--- Input material ---
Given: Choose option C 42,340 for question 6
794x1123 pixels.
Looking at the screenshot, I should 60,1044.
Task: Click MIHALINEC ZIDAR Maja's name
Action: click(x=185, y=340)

--- Written instruction ---
Rewrite all of the data above with "px" substituted for "pixels", leaving everything else unchanged.

--- Correct response ---
Given: Choose option C 42,340 for question 6
794x1123 px.
Looking at the screenshot, I should 60,1044.
Task: Click MIHALINEC ZIDAR Maja's name
Action: click(x=185, y=340)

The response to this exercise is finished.